-- Records for the task follows --

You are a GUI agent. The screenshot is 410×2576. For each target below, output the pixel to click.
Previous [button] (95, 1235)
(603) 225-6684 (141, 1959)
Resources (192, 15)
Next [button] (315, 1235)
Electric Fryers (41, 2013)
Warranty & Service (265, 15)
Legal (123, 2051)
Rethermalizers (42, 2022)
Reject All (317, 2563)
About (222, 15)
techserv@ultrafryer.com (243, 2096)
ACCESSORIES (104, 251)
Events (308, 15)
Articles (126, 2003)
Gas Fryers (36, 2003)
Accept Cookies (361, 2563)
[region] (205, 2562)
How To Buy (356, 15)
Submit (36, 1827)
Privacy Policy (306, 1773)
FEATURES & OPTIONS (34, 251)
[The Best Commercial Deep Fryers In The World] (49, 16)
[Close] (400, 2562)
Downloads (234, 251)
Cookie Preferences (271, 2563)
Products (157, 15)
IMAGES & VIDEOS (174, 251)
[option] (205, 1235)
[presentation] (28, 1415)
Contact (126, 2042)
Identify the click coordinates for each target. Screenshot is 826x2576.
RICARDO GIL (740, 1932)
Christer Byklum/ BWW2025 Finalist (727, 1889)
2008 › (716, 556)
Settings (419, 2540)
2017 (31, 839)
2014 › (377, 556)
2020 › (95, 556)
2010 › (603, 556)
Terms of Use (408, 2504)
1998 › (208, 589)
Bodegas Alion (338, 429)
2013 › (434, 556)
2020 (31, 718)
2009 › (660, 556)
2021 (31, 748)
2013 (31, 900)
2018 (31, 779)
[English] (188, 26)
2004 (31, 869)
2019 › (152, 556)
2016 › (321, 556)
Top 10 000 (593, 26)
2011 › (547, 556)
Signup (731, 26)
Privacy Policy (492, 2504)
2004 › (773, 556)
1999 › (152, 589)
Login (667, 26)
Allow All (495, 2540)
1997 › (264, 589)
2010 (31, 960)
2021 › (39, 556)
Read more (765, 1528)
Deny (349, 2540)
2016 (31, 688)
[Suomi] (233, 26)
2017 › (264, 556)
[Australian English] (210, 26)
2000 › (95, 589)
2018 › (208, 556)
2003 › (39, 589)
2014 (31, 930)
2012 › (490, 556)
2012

-- Records for the task concluded --

- _Exercise_: Exactly as they appear above, copy out all the records.

- _Your response_:
You are a GUI agent. The screenshot is 410×2576. For each target below, output the pixel to click.
Previous [button] (95, 1235)
(603) 225-6684 (141, 1959)
Resources (192, 15)
Next [button] (315, 1235)
Electric Fryers (41, 2013)
Warranty & Service (265, 15)
Legal (123, 2051)
Rethermalizers (42, 2022)
Reject All (317, 2563)
About (222, 15)
techserv@ultrafryer.com (243, 2096)
ACCESSORIES (104, 251)
Events (308, 15)
Articles (126, 2003)
Gas Fryers (36, 2003)
Accept Cookies (361, 2563)
[region] (205, 2562)
How To Buy (356, 15)
Submit (36, 1827)
Privacy Policy (306, 1773)
FEATURES & OPTIONS (34, 251)
[The Best Commercial Deep Fryers In The World] (49, 16)
[Close] (400, 2562)
Downloads (234, 251)
Cookie Preferences (271, 2563)
Products (157, 15)
IMAGES & VIDEOS (174, 251)
[option] (205, 1235)
[presentation] (28, 1415)
Contact (126, 2042)
Identify the click coordinates for each target. Screenshot is 826x2576.
RICARDO GIL (740, 1932)
Christer Byklum/ BWW2025 Finalist (727, 1889)
2008 › (716, 556)
Settings (419, 2540)
2017 (31, 839)
2014 › (377, 556)
2020 › (95, 556)
2010 › (603, 556)
Terms of Use (408, 2504)
1998 › (208, 589)
Bodegas Alion (338, 429)
2013 › (434, 556)
2020 (31, 718)
2009 › (660, 556)
2021 (31, 748)
2013 (31, 900)
2018 (31, 779)
[English] (188, 26)
2004 (31, 869)
2019 › (152, 556)
2016 › (321, 556)
Top 10 000 (593, 26)
2011 › (547, 556)
Signup (731, 26)
Privacy Policy (492, 2504)
2004 › (773, 556)
1999 › (152, 589)
Login (667, 26)
Allow All (495, 2540)
1997 › (264, 589)
2010 (31, 960)
2021 › (39, 556)
Read more (765, 1528)
Deny (349, 2540)
2016 (31, 688)
[Suomi] (233, 26)
2017 › (264, 556)
[Australian English] (210, 26)
2000 › (95, 589)
2018 › (208, 556)
2003 › (39, 589)
2014 (31, 930)
2012 › (490, 556)
2012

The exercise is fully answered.